Le la européen a bien du mal à résister à cet affront, d’autant que certaines puissances, comme le Royaume-Uni, s’obstinent à refuser de s’aligner sur le diapason français. Le 11 mai 1939, quelques mois avant le déclenchement de la Seconde Guerre mondiale, une commission est réunie à Londres pour entériner l’adoption du diapason américain, défini comme un la vivant à 440 Hertz à une température de 20 °C. Le Royaume-Uni, l’Allemagne, la Hollande, l’Italie et même la France, à regret, signent l’accord. Pour autant, le débat n’est pas clos. De nouvelles discussions sont lancées après la guerre. La France tente, une dernière fois, d’imposer son la à 435 Hertz, accompagnée d’un allié italien peu convaincant.
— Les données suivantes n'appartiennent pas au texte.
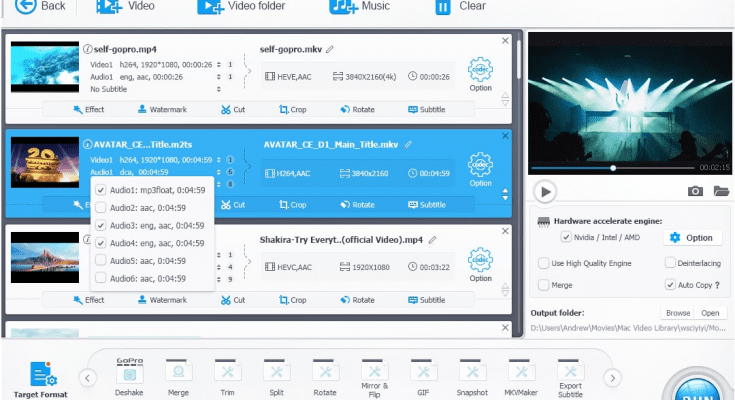The height and width of the screenshot is (400, 735).
Task: Click the Browse output folder button
Action: click(x=678, y=312)
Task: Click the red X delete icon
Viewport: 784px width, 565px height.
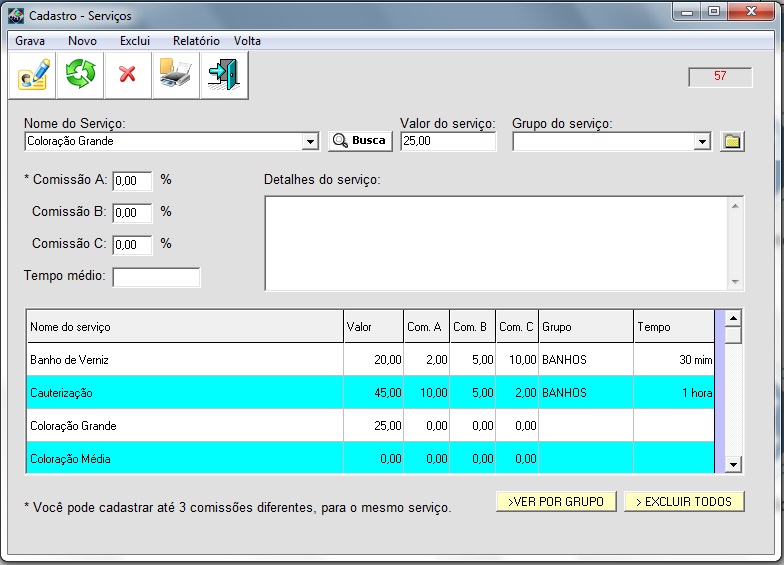Action: pyautogui.click(x=128, y=76)

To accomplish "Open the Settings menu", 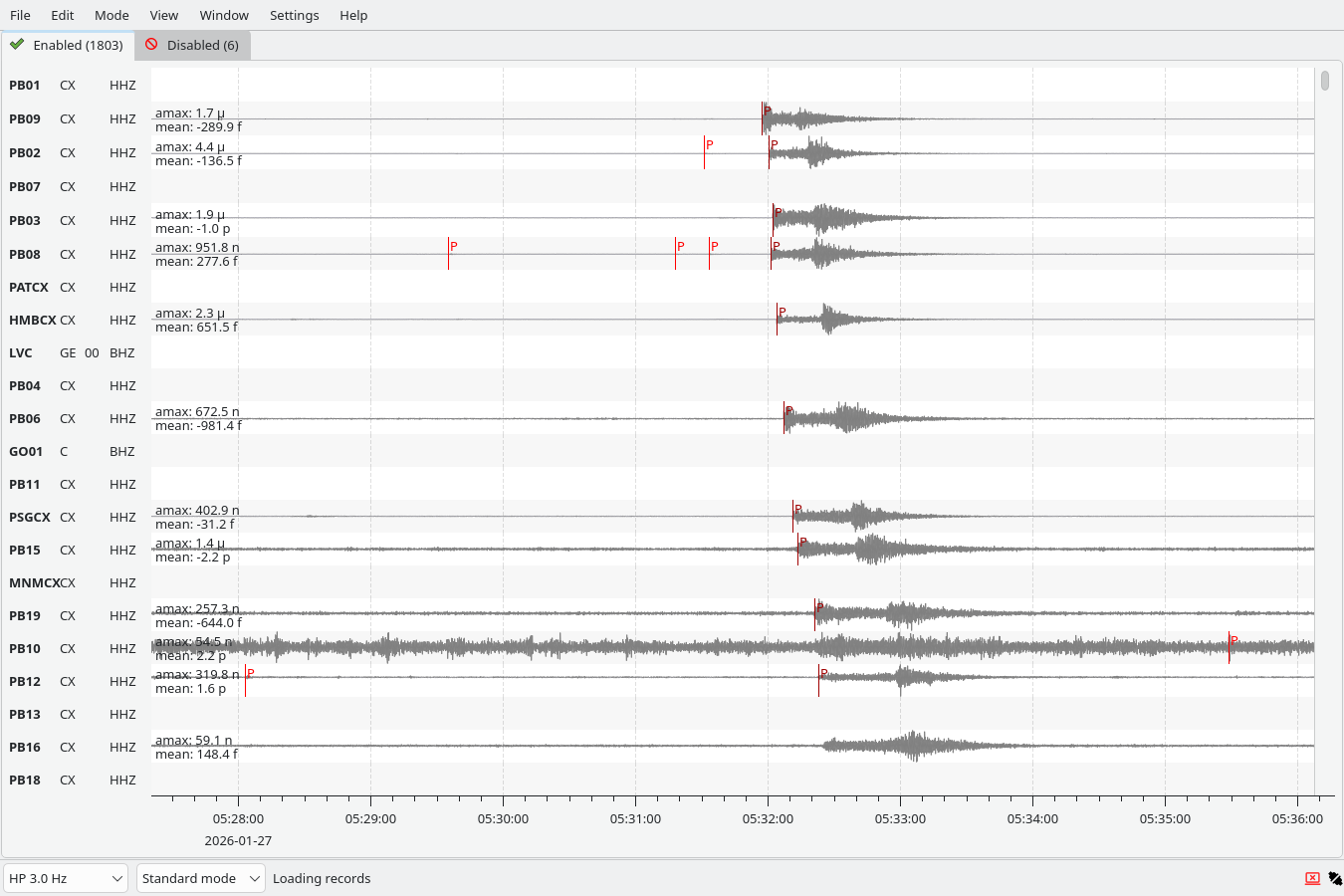I will point(294,15).
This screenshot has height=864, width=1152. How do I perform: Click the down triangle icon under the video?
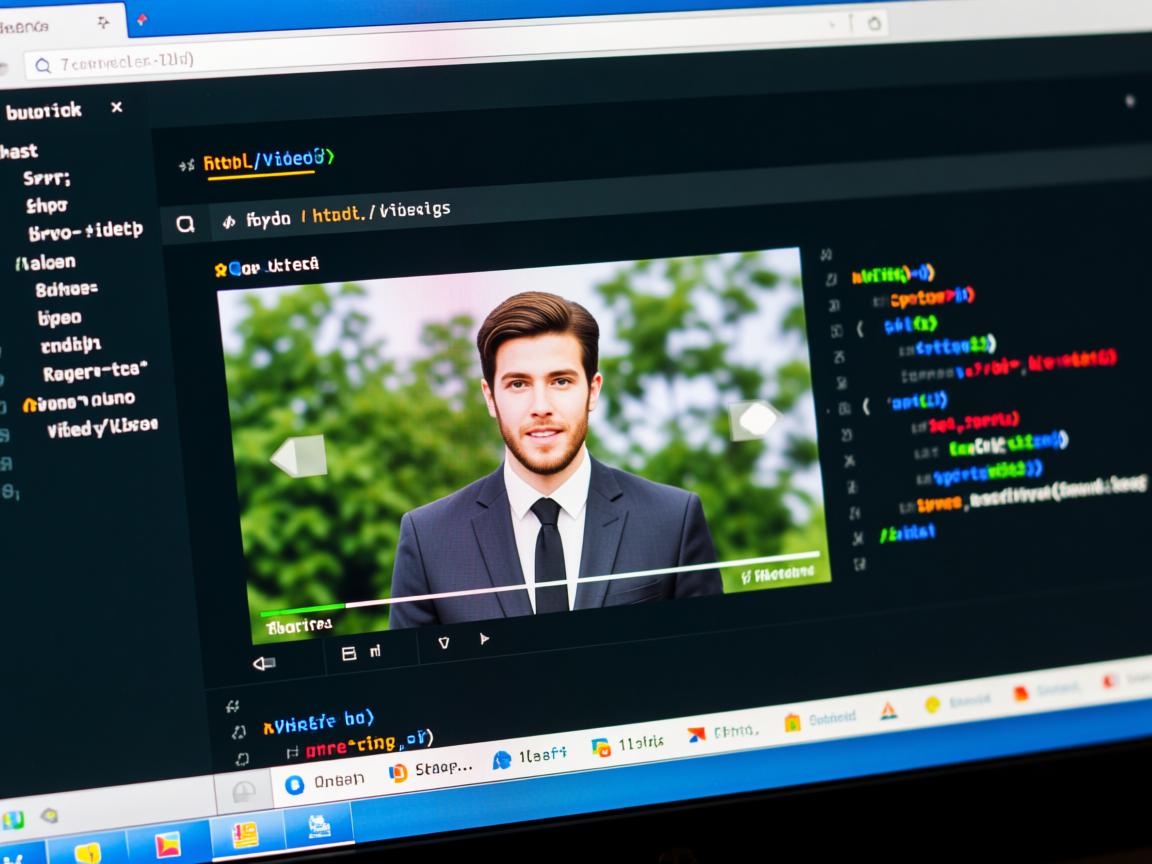coord(444,643)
Ce coup de force diplomatique est un chant du cygne. L’accord signé à Londres en 1939 est de nouveau entériné en 1953. Le 30 juin 1971, le Conseil de l’Europe s’aligne sur cette référence : il recommande son utilisation pour la tonalité des téléphones, pour l’ouverture et la fermeture de programmes radio, et comme signal pour appeler le public à l’ouverture de représentations culturelles afin d’« habituer […] à cette fréquence standardisée ». Le la américain entre dans le quotidien des Européens et, a fortiori, des Français.

Mettant fin à plus d’un siècle de discorde, de débats et de négociations internationales, l’alignement des puissances européennes sur le la américain met fin à la « cacophonie d’intérêts divergents » (Fanny Gribenski, Revue d’anthropologie des connaissances, 2019) qui déchirait les États européens depuis le XIXe siècle. Divisée, l’Europe a perdu son diapason.